From 2017’s pioneering Dance Dance Convolution to recent industry models like GenéLive! (2023), deep learning methods have rapidly advanced in generating beat game charts from audio. These systems commonly break the problem into predicting when notes should occur (like a musical onset task) and what actions or patterns to perform (a sequence generation task akin to language modeling). They often incorporate difficulty as a parameter – either by conditioning the model on difficulty or by post-processing the output – so that the generated charts can cater to various skill levels. Significantly, evaluations show that modern AI-generated charts can approach human-made quality: e.g. players were sometimes challenged to distinguish AI maps in terms of playability, and AI assistance is already speeding up professional chart design.
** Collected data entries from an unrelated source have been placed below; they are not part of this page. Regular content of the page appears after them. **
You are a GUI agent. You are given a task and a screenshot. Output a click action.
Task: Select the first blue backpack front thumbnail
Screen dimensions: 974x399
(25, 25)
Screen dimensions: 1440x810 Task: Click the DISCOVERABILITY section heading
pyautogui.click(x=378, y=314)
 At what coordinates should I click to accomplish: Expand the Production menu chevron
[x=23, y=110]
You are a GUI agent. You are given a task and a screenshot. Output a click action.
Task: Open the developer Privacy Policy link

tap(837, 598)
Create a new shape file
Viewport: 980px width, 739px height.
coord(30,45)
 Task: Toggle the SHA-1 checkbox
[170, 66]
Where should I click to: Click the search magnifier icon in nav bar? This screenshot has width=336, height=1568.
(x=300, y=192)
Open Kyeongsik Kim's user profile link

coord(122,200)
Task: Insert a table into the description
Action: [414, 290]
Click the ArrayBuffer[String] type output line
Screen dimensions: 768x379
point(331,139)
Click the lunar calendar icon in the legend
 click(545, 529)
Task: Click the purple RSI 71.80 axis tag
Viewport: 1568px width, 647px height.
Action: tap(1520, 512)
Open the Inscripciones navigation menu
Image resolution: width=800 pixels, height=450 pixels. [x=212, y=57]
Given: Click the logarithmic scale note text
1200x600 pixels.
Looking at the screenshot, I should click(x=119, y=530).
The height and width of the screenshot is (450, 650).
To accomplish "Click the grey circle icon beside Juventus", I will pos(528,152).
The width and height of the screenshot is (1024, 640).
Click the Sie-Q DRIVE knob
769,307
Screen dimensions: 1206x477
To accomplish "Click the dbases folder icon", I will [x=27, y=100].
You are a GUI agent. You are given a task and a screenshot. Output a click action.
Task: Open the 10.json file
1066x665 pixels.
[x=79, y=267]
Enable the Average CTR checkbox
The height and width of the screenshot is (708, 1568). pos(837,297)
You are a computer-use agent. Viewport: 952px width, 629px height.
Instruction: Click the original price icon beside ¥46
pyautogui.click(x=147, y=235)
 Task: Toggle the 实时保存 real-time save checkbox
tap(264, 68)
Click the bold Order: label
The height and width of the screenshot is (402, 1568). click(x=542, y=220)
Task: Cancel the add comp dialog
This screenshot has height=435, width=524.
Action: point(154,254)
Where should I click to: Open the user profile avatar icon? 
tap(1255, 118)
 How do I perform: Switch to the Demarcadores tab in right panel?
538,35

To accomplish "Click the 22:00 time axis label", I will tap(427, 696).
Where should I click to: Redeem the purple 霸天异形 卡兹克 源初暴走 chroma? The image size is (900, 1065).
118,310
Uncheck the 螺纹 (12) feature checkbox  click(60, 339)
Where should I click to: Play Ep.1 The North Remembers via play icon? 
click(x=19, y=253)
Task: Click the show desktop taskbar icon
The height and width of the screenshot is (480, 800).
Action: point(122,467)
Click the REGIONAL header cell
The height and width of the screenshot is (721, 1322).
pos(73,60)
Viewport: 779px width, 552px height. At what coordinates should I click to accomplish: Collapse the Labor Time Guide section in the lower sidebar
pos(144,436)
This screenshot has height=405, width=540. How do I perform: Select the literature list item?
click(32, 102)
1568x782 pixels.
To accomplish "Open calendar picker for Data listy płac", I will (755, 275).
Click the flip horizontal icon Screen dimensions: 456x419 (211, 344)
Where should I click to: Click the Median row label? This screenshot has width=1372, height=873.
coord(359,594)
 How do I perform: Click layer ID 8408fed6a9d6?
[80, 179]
While not every generated level is perfect, the trend is clear: leveraging CNNs, RNNs, and transformers (even diffusion models in latest attempts) has made automatic chart generation a practical reality. Ongoing work is improving musical structure awareness, pattern naturalness, and cross-game generalization, moving these tools ever closer to production-ready content creation across a variety of rhythm games. The convergence of academic research, open-source community projects, and commercial adoption suggests a bright future for AI-driven beatmap generation, where players can enjoy “infinite” new levels for their favorite songs at the click of a button.